Isn't that what gaming PCs are?

------
SCdF
Initially I was excited for Ouya. Not because I was ever going to own one
(console/tv gaming sucks for my lifestyle) but because it would mean there
would be better games on Android.

Except now I'm not so sure.

Making a game work on a touchscreen 30cm from your face is a completely
different proposition from making a game on a controller 4m in front of your
face. It's _nice_ that the underlying OS is the same, but it's not _that_
nice.

It's not a case of just adding controller support-- your entire game changes.
Fruit Ninja works on touchscreens, it doesn't work on controller. Street
Fighter works on controllers, it doesn't work on touch screens. And FPS works
well on neither (go go mouse + keyboard).

It's not just the controller either: playing games on a couch in your living
room has different motivations to playing a game on a smartphone. Shallow
'toilet games' make sense on smartphones, they do not make sense on consoles.
Deep 1hr+ strategy games, or games with consistent network access etc, make
sense on consoles, they don't make sense on phones.

So I think one of two things will happen: games will either heavily target one
platform or the other, and have either no support or horrible crippled support
for other control schemes and mechanics, or games will genericise to the point
where your controls and 'motive' is less important.

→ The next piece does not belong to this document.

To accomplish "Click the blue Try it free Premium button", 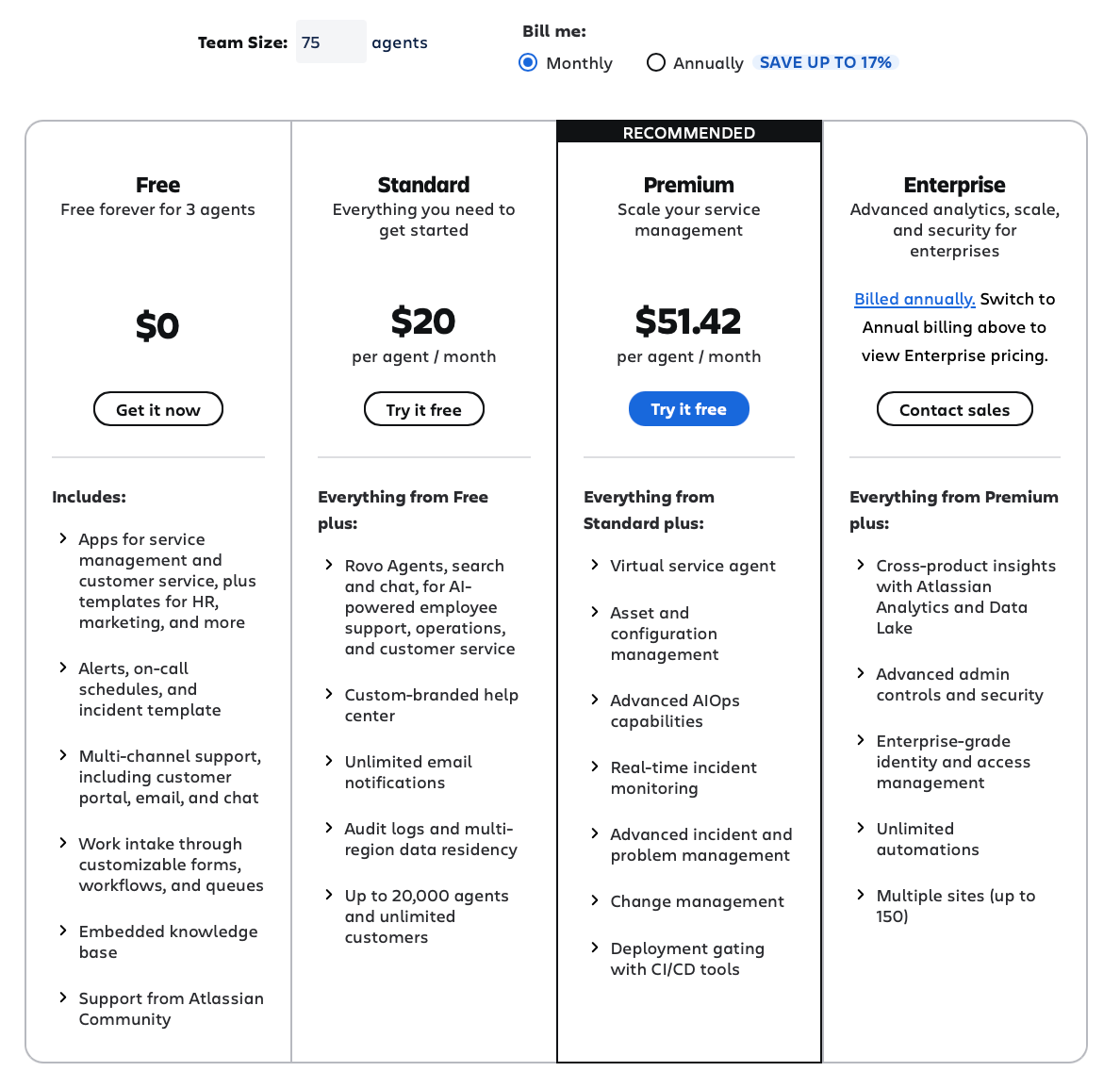I will [x=688, y=408].
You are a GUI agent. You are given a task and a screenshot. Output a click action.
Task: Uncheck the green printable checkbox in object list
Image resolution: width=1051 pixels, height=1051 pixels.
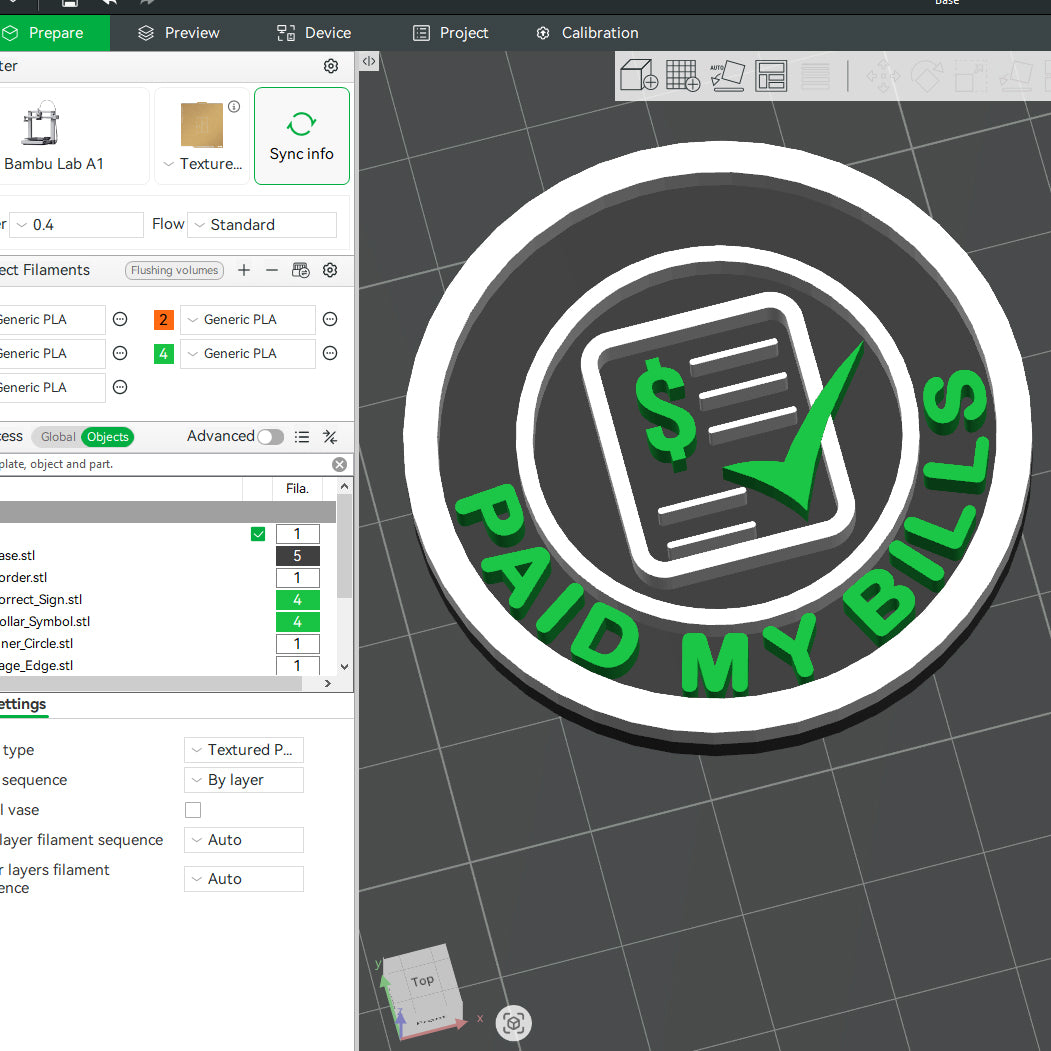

I'm not a big fan of either result.

Note: Console vs. PC is a good case study. They've had years to get this
right, and there are still lots of horrible console ports. I'm not talking
about bugs or graphic quality here either, but stuff like the controls on PC
being awful, the UI being targeted toward consoles (Play Skyrim of Oblivion to
see what I mean), hilarious console-focused messages about not turning off my
computer while the game is saving, etc. If Bethesda can't spend the money
getting two UIs right I can't imagine an indie dev being able to.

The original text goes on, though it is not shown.